Key file: gitea_client.py encapsulates all Gitea HTTP calls with token auth. Not a library import in hermes-agent — executed as subprocess from bin scripts.


Test Coverage Gaps

Coverage is estimated at 28% across 140 source modules. Significant gaps exist in:

  • Configuration layer: config_overlay.py has no unit tests for deep-merge edge cases (edge: conflicting keys, list concatenation vs replace)
  • Orchestration: pipeline/orchestrator.py lacks integration tests for dependency resolution and failure recovery
  • Task schema: tasks.py validation rules untested for circular dependency detection
  • Gitea wrapper: No tests for HTTP error handling, rate limit backoff, or malformed response recovery
  • Health monitors: bin/provider-health-monitor.py and bin/pane-watchdog.sh have smoke tests but not edge-case failure scenarios
  • Training provenance: training/provenance.py and scripts/backfill_training_provenance.py lack schema validation tests
  • Wizard bootstrap: hermes-sovereign/wizard-bootstrap/wizard_bootstrap.py has minimal test coverage for permission scenarios
  • Deployment scripts: deploy.sh and bin/deploy-allegro-house.sh are shell scripts with no automated validation

High-priority targets for smoke tests:

  1. config_overlay.py — merge correctness under all conflict modes
  2. gitea_client.py — error paths and retry logic
  3. orchestration.py — end-to-end task dispatch lifecycle
  4. tasks.py — validation of malformed task definitions

Security Considerations

  • ⚠️ Uses subprocess/os.system — ensure command injection protection in all bin/ wrapper scripts (validate inputs, use shlex.quote)
  • ⚠️ Secrets/passwords referenced — confirm .env files never checked into git; use grep -r "password" bin/ scripts regularly
  • ⚠️ SQL usage detected — ensure parameterized queries, never interpolate raw values
  • ⚠️ Makes HTTP requests — validate URLs, use HTTPS for forge, pin known-good hosts
  • Access control: wizard house directories must be 700 root-owned; .env files 600
  • Ansible playbooks use become: true — review privilege escalation boundaries

Sidecar boundary itself is a security control: timmy-config never runs inside the agent; it only deploys artifacts.
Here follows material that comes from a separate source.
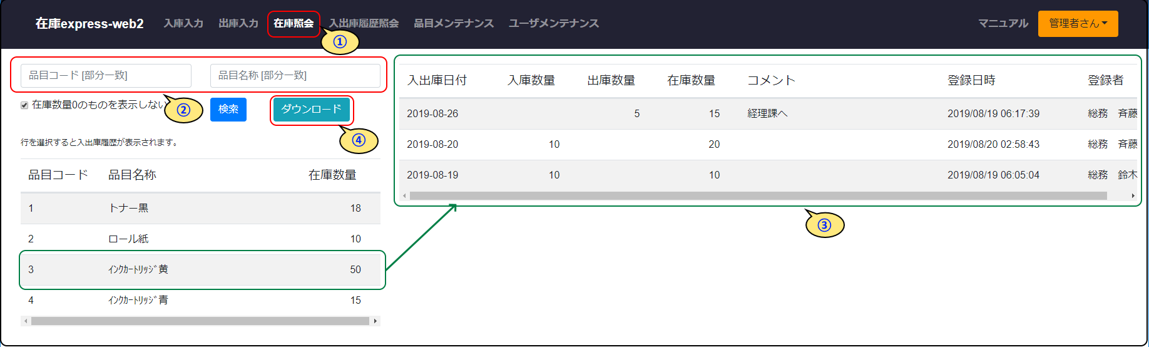Image resolution: width=1149 pixels, height=347 pixels.
Task: Select the ロール紙 inventory row
Action: [x=200, y=239]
The separation prevents configuration tampering from within a compromised agent session.


Performance Characteristics

  • Startup latency: Hermes agent loads ~38 YAML config files on startup (config/, wizards/*/config.yaml, overlays). In practice < 2s on modern hardware. config_overlay.py could be cached to a pickle to reduce cold-start penalty.
  • Token budgeting: bin/token-tracker.py and bin/token-optimizer.py watch LLM token consumption — the sidecar embeds pruning policies to keep per-turn context under model limits.
  • Parallel dispatch: pipeline/orchestrator.py uses Python asyncio for concurrent task submission across multiple agents. GIL-bound CPU work rare; most time is I/O (HTTP to providers, subprocess spawn).
  • Filesystem churn: training/ data generation scripts process large datasets (Twitter archive, scene descriptions). Recommend streaming pipelines to avoid loading entire manifests into RAM.
  • Monitoring overhead: Health check scripts run every 3060s. Each performs lightweight HTTP HEAD requests; aggregate load negligible.

Generated by Codebase Genome Pipeline. Review and update manually.